Records pointing to text and elements:
* * *

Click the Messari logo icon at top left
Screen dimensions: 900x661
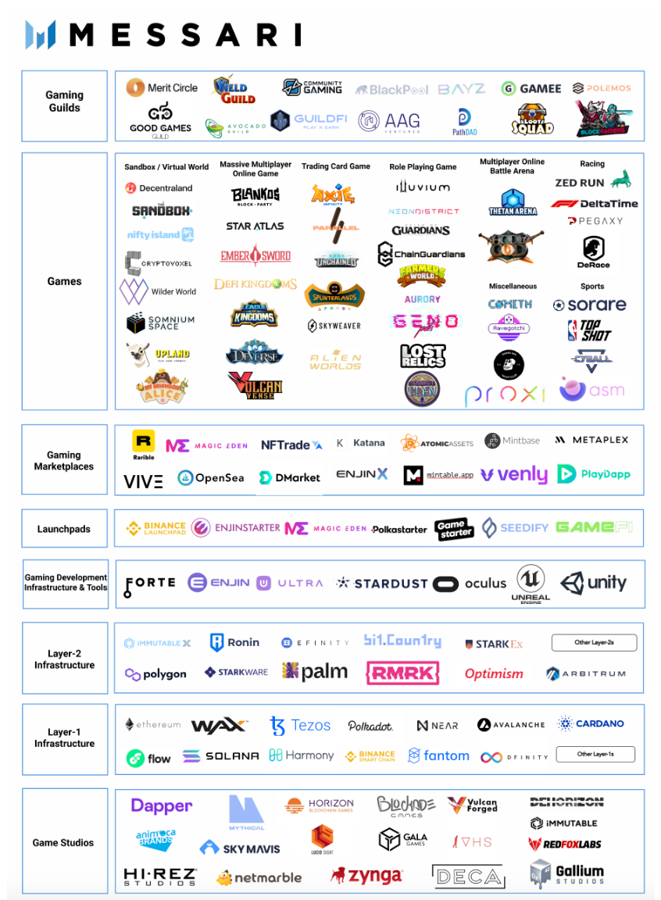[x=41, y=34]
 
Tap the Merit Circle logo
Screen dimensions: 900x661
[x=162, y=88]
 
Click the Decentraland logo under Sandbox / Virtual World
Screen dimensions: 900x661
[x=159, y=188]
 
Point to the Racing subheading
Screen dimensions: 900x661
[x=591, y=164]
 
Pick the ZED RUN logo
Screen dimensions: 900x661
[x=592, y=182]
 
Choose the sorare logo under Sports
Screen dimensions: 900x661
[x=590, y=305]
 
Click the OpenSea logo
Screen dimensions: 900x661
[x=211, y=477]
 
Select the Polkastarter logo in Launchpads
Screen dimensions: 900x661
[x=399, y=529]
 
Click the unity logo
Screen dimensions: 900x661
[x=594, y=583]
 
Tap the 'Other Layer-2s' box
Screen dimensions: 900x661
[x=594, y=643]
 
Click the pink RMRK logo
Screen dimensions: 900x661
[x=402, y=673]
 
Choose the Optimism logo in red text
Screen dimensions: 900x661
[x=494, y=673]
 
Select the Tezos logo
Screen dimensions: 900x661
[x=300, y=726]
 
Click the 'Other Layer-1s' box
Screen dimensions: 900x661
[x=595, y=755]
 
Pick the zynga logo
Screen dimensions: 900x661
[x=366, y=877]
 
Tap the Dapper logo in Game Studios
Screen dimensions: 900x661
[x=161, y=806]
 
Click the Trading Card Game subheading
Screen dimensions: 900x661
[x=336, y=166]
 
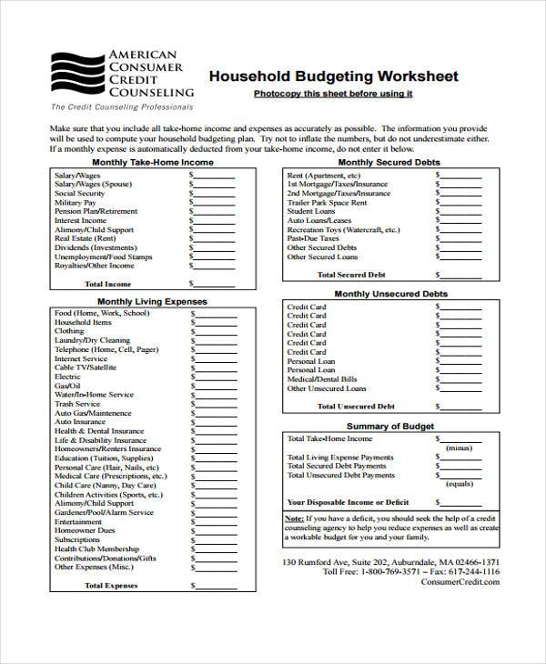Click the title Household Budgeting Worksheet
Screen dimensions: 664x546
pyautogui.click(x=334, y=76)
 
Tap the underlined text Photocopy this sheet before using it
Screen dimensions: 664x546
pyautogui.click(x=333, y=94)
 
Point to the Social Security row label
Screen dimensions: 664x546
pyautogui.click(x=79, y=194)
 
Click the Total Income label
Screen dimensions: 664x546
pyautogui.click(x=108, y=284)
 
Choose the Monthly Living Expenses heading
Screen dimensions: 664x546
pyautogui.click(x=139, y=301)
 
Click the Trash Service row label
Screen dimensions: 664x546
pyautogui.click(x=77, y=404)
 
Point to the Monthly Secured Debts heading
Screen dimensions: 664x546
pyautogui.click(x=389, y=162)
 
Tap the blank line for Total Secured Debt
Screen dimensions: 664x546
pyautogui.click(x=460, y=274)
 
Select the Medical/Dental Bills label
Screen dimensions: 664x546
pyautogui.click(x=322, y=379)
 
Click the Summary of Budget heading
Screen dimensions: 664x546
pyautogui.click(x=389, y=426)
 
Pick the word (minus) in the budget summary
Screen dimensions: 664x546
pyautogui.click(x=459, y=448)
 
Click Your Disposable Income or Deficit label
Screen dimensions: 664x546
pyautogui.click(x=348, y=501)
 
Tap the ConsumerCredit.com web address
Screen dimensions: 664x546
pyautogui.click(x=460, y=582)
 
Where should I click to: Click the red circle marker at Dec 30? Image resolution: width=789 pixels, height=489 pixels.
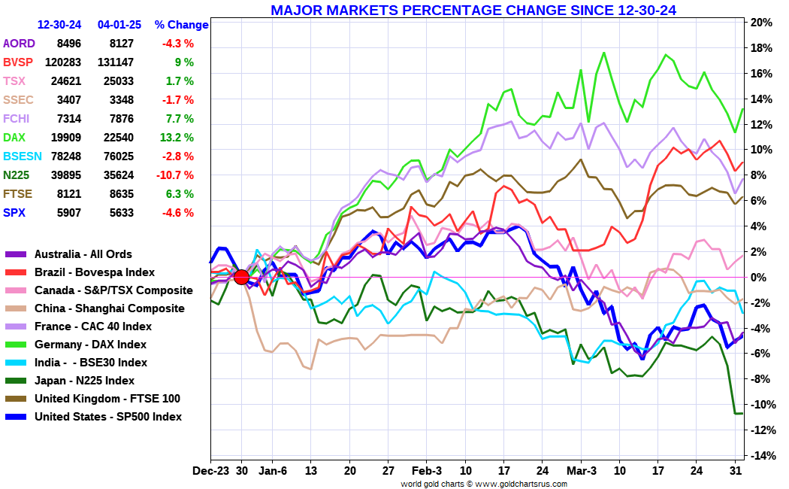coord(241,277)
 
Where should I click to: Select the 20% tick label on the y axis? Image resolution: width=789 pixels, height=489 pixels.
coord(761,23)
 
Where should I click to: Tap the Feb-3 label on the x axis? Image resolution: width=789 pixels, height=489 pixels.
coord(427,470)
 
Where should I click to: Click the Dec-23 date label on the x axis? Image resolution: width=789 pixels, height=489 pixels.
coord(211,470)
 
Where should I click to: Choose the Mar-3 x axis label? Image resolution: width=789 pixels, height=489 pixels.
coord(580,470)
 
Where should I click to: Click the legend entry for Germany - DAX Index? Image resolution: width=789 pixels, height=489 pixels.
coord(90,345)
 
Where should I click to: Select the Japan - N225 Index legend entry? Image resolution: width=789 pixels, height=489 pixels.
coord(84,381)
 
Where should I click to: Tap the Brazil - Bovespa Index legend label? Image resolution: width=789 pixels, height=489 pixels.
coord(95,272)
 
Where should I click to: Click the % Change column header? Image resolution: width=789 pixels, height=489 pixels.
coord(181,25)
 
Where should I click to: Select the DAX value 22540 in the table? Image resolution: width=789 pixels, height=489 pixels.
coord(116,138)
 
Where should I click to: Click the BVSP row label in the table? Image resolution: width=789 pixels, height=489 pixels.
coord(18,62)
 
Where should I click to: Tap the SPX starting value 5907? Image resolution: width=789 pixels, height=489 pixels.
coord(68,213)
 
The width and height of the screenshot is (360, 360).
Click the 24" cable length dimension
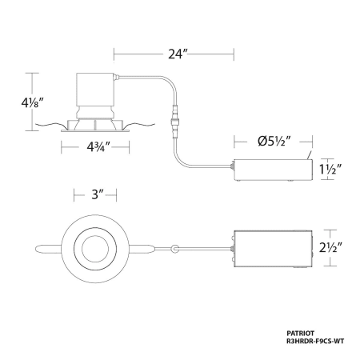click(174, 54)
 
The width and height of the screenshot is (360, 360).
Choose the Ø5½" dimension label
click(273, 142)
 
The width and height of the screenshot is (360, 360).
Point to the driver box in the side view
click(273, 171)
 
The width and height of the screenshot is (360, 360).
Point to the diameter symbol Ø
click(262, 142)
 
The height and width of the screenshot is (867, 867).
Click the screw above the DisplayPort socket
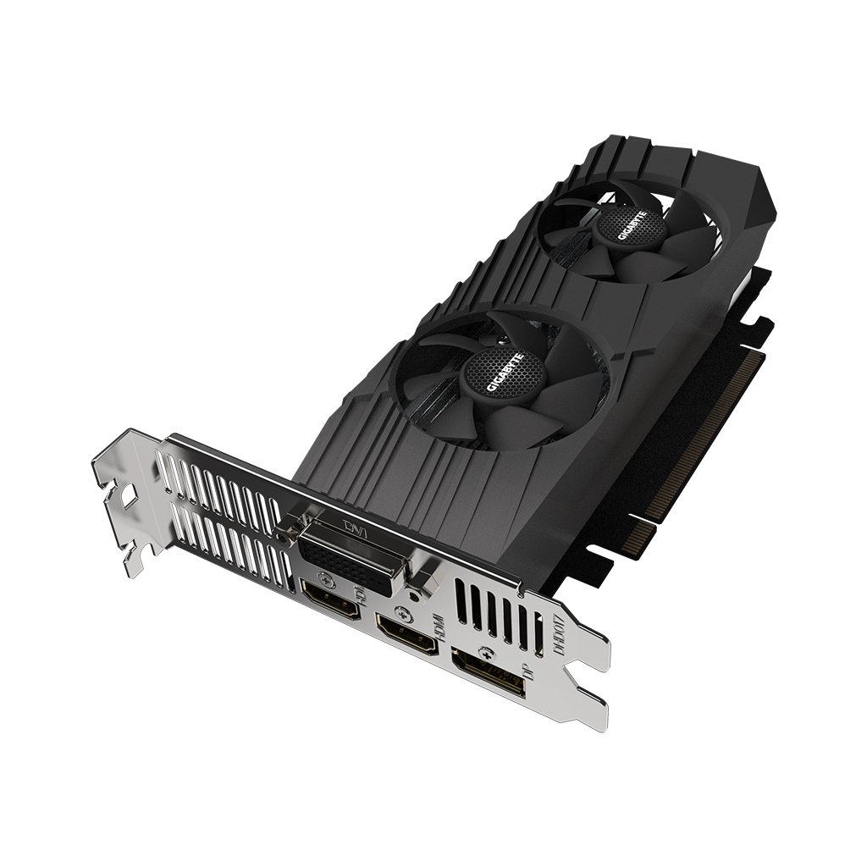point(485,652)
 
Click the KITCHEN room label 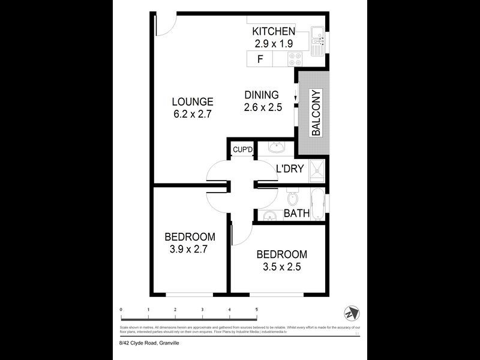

* * *

• Problem:
Please reproduce the records between the line containing "Where should I click to: Select the DAX" and the line containing "coord(68,213)", inclusive, leaving every request line unchanged. Scale each coordinate in the answers by 0.85 and round it to a whole number, with halves rounding up.

• Result of this task:
Where should I click to: Select the DAX value 22540 in the table? Image resolution: width=789 pixels, height=489 pixels.
coord(99,117)
 
Where should I click to: Click the BVSP row label in the table? Image resolution: width=789 pixels, height=489 pixels.
coord(15,53)
 
Where should I click to: Tap the SPX starting value 5907? Image resolution: width=789 pixels, height=489 pixels.
coord(58,181)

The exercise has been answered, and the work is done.